** Exercise **
Please give back each line below unchanged; none of the pictures should appear.

** Record extracts **
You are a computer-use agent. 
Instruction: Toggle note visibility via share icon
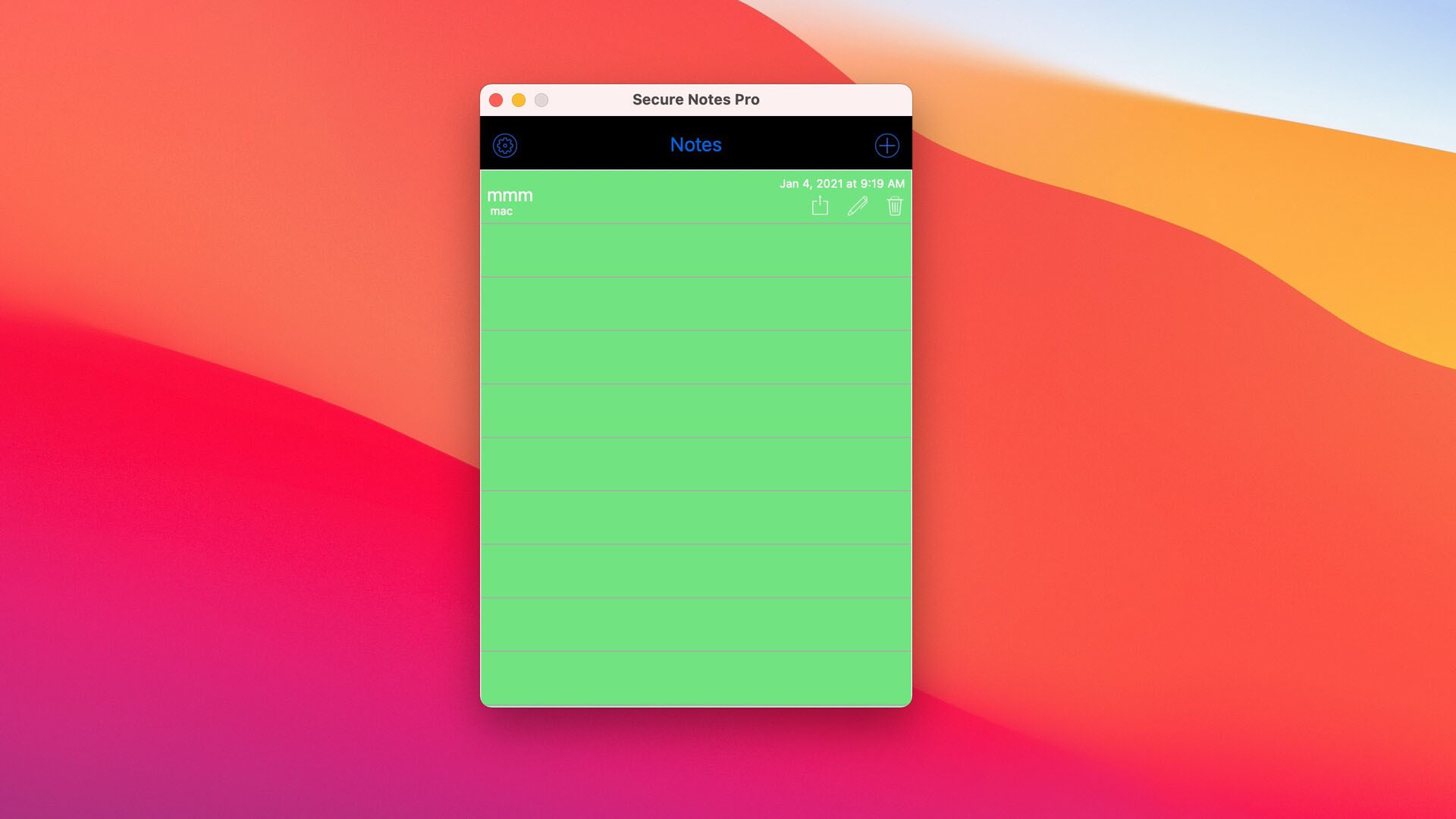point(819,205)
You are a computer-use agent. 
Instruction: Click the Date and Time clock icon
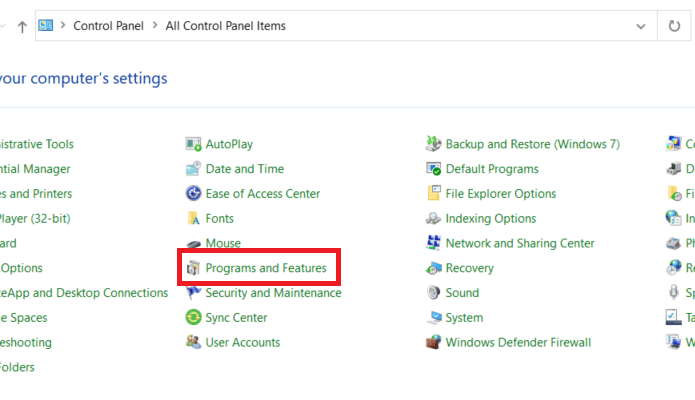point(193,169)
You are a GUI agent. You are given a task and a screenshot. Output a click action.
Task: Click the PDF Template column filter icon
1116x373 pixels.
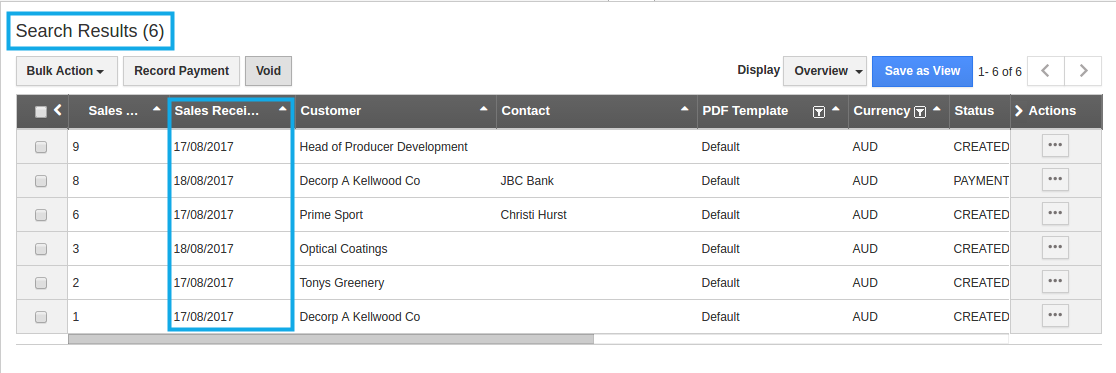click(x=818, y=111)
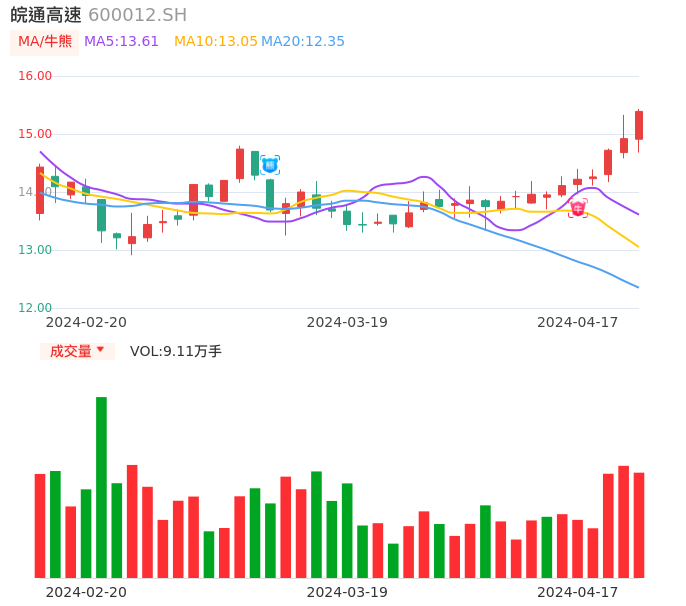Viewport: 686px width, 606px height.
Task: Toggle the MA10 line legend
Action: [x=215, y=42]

** Expected output **
You are a computer-use agent. 
Instruction: Toggle note visibility via share icon
point(819,205)
You are a computer-use agent. 
Instruction: Click the Date and Time clock icon
point(193,169)
You are a GUI agent. You are given a task and a screenshot. Output a click action.
Task: Click the PDF Template column filter icon
1116x373 pixels.
click(x=818, y=111)
Viewport: 686px width, 606px height.
Task: Toggle the MA10 line legend
Action: [x=215, y=42]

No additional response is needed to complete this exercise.